И Бадаевские склады горели, сахар оплавлялся в огне и уходил в землю. Тушили пожар огнетушителями. Соседи ездили туда на пепелище, набирали в кошелки эту сладкую землю и дома варили ее, процеживали. Некоторые умерли. Потому что в огнетушителях был яд.
Как-то они с братом стояли в очереди за студнем. Начался сильный артиллерийский обстрел. Очередь не двинулась с места. Когда все утихло и они возвращались, увидели возле своего дома трупы: их, видно, свезли сюда, в одно место, после артобстрела. Олег вдруг стал лихорадочно искать маму. Искал-искал — вроде нет. Она еще кое-как поднималась по лестнице, шла, а брат — полз. И кнопку звонка четыре раза нажала она, брат с трудом поднялся и прислонился к косяку. Когда дверь открылась, они увидели на пороге… спокойного и доброго Бармалея. И вздохнули: все в порядке. Но все равно, когда через несколько секунд появилась мама, брат упал в обморок.
Подевались неизвестно куда все их знакомые. Живы ли? Как-то зашел один. Постоял, покачался в дверях. Ни слова не говоря, как тень, как привидение, побрел в угол за рояль. Осмотрел все — не нашел ничего и так же медленно и безмолвно вышел.

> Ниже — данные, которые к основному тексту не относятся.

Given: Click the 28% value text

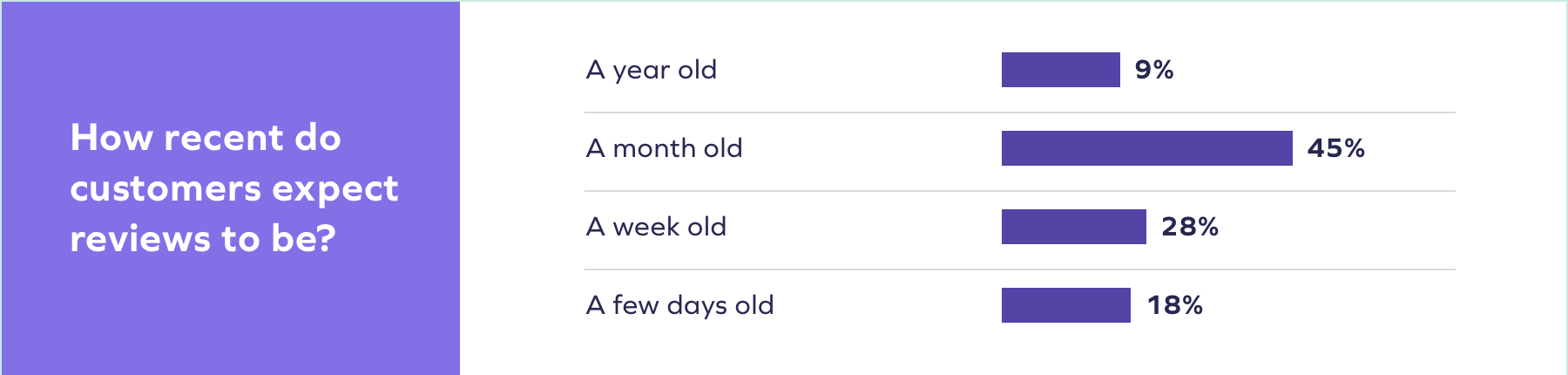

Когда же это было? В конце зимы. Да, в конце зимы. Мама, плача в голос, вошла в комнату и опустилась на диван.
— На кухню… не ходи, — попросила она Марину, — подожди…
Почувствовав неладное, Марина кинулась в коридор и — к кухне. Распахнула дверь. Посреди кухни стоял отец. В одной руке он крепко держал за шиворот Бармалея, в другой руке — топор… Бармалей смотрел на отца мягкими доверчивыми глазами.

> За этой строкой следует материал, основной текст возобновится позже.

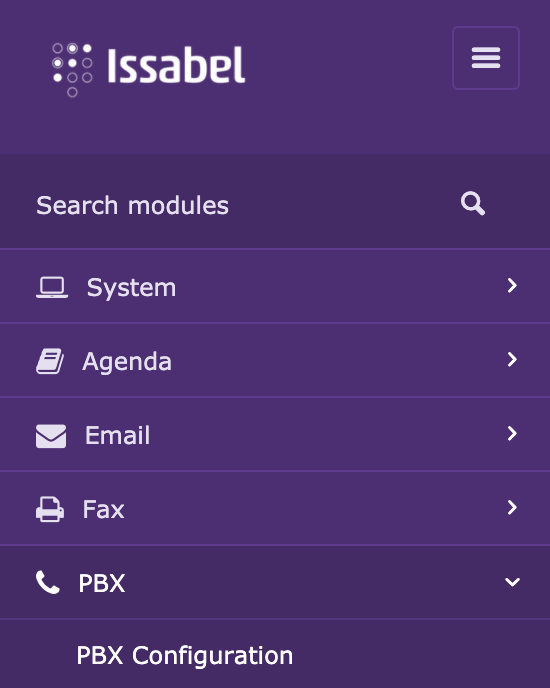Screen dimensions: 550x688
Task: Click the magnifying glass search icon
Action: 473,204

Марина тяжело бежала по длинному коридору, которому не было конца, и кричала: «Я не буду есть этот суп! Я не буду есть этот суп!! Я не буду!!!»
Отец вел дневник, записывал каждый день блокады. И когда умерла в больнице мама. И когда он сам уже лежал, почти не двигался. Все писал. И о блокаде. И о том послевоенном времени, когда сможет «полным ртом наесться хлеба». «Полным ртом, — говорил он Марине, — понимаешь? А если не доживу…»
Вот в это Марина не верила. Она знала: отец выживет, просто обязан выжить. Иначе ей, ребенку, становилось непонятной и бессмысленной смерть Бармалея: и мамы все равно уже нет, а если и папы не будет…
— Простите, вам плохо? — Марина услышала возле себя голос бортпроводницы. — Ну что же вы плачете-то, милая?
Все застегивали ремни. Самолет делал круг над городом ее детства. Хорошо, снова подумала она, что не на поезде. Поезд сразу привез бы ее на Невский проспект. И так вот, сразу, ей снова могло не хватить воздуха.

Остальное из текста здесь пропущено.